The Rome Foundation for functional gastrointestinal disorders published criteria for the diagnosis of globus. These criteria must be satisfied for the previous three months, with the onset of symptoms at least six months before the diagnosis. The symptom must occur at least once a week, and include all of the following:
- Persistent or intermittent painless sensation of a lump or foreign body in the throat with no structural lesion identified on physical examination, laryngoscopy or endoscopy.
- Occurrence of sensation between meals
- Absence of dysphagia or odynophagia
- Absence of gastric inlet patch in the proximal esophagus
- Absence of evidence of gastroesophageal reflux (GERD) or eosinophilic esophagitis (EoE) as the cause
- Absence of a major disorder of esophageal motor function.
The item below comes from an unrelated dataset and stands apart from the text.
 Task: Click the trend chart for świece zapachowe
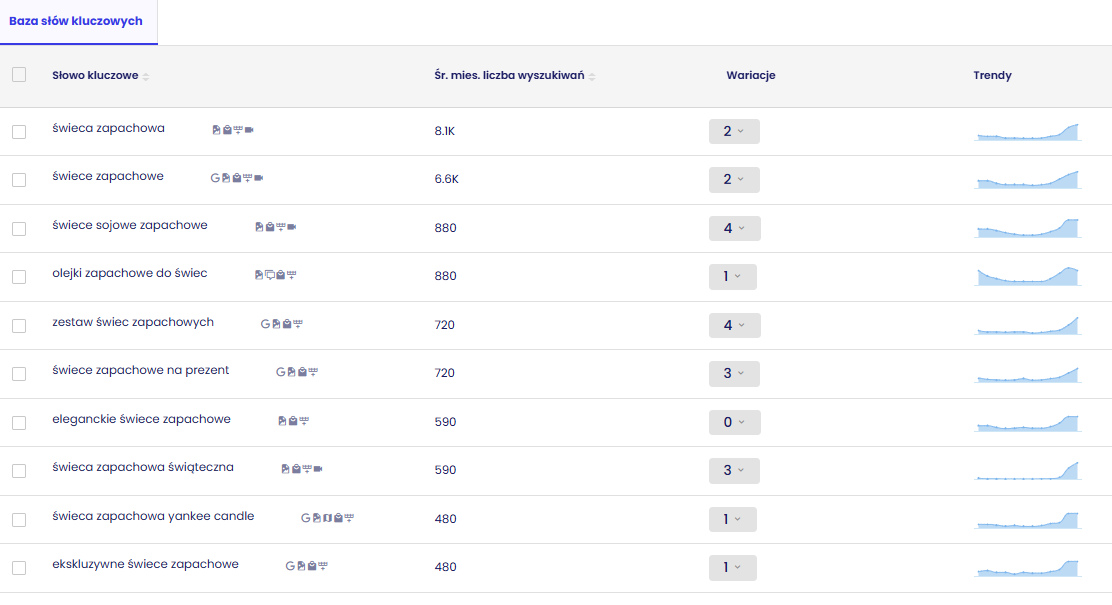(1028, 179)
In practice, it is essential to differentiate globus from dysphagia or odynophagia, because the later entities portend more worrisome pathological processes. All patients with globus should have careful exam of the neck and nasolaryngoscopy to rule out the unlikely presence of a pharyngeal neoplasm. Meeting the Rome IV criteria above requires upper GI endoscopy, esophageal manometry and esophageal pH testing. In general, these tests are best reserved for patients with other symptoms like heartburn, regurgitation, dysphagia, odynophagia, hoarseness, weight loss, or if symptoms persist.
How is globus treated?
Our poor understanding of its cause, and our lack of efficacious treatments make the management of globus difficult. The patient should be counseled that globus is a benign condition, which might persist for years, but usually improves or resolves over time. Despite a paucity of evidence to support it, a PPI treatment trial may be tried. The patient must understand that PPIs might not be effective, and if so, the drug should be stopped after a 6-8 week trial. Since globus might arise from hypersensitive esophageal sensory pathways, drugs that modulate sensory pathways might be of some benefit. The usual first choice is a low dose of a tricyclic antidepressant. Alternative approaches like relaxation therapy might also be helpful. Finally, if an inlet patch is present and there is a convincing story for it causing globus, it can be removed by radiofrequency ablation.